LinkedIn Profile Optimization: The Complete 2026 Checklist

Recruiters spend 7 seconds on your profile. This checklist covers every section — headline, about, experience, skills — to make sure you're being found.

February 21, 20268 min read

LinkedIn has over 1 billion members but a small fraction of profiles are actually optimized for recruiter search. If you're job searching, your LinkedIn profile is your most important digital asset. Here's every section, in order of impact.

Profile Photo & Banner

Profiles with a photo get 21x more views. Use a high-quality headshot with a clean background — professional but not stiff. Your banner image is prime real estate most people leave blank. Use it to reinforce your niche or headline.

The Headline (Most Important Field)

Your headline is what appears in search results. Don't just put your job title. Use this formula: [Role] | [Specialization] | [Value you deliver]. Example: "Product Manager | B2B SaaS | Turning User Research Into Revenue".

Open to Work

Turn on Open to Work and set it to visible to recruiters only (not your entire network, unless you're comfortable with that). Be specific: list the exact job titles you're targeting, location preferences, and employment type.

The About Section

Write in first person. Lead with your strongest value proposition — what you do and who you do it for. Then back it up with 2–3 specific achievements. End with what you're looking for and how to reach you.

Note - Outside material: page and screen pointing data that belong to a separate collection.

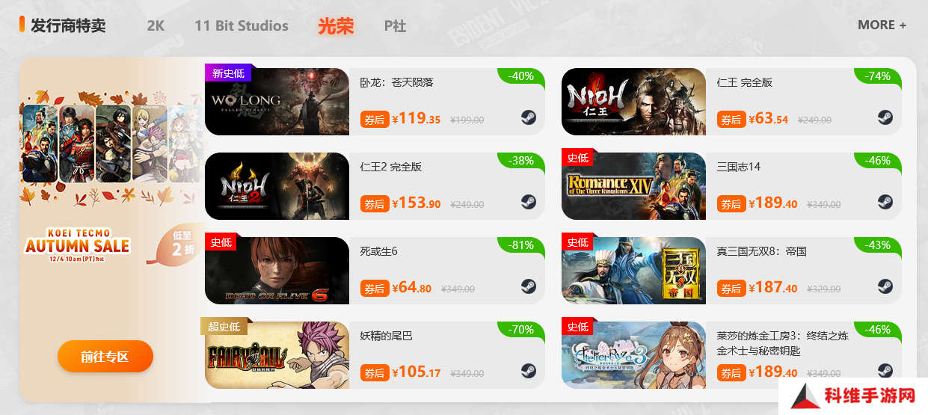
Task: Open the Fairy Tail game thumbnail
Action: coord(277,355)
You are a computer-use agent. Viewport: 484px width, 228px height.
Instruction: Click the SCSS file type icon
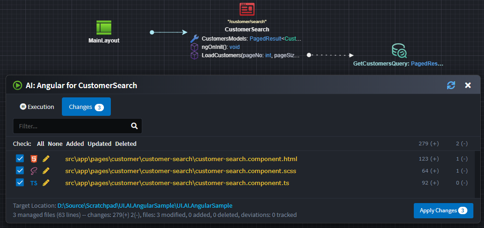(34, 171)
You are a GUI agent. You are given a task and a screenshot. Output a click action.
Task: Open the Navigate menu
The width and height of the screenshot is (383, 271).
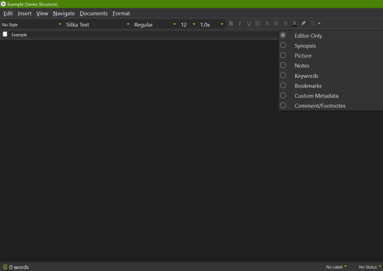63,13
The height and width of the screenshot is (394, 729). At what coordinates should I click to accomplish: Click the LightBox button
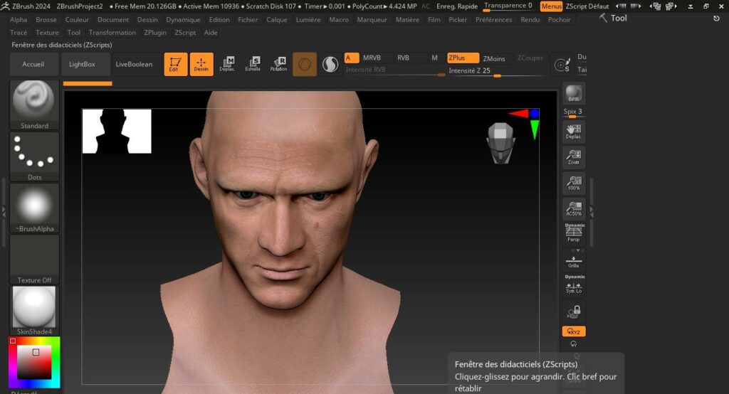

LinkedIn's algorithm rewards profiles that use keywords naturally throughout — especially in your headline, about section, and job titles. Think about how a recruiter would search for someone like you.

Experience Section

Each role should have 3–5 bullet points that lead with a verb and quantify the impact. Avoid job descriptions — focus on what you achieved. Numbers, percentages, and scale make these bullets scannable and memorable.

Skills & Endorsements

  • Add at least 10 skills relevant to your target roles
  • Pin your top 3 — they appear first and get endorsed most
  • Take LinkedIn skill assessments — a verified badge increases recruiter response rates
  • Remove outdated skills that don't align with your current direction

Recommendations

Three solid recommendations from managers or senior colleagues carry more weight than 50 endorsements. Ask specifically for what you'd like them to highlight — it makes their life easier and your profile stronger.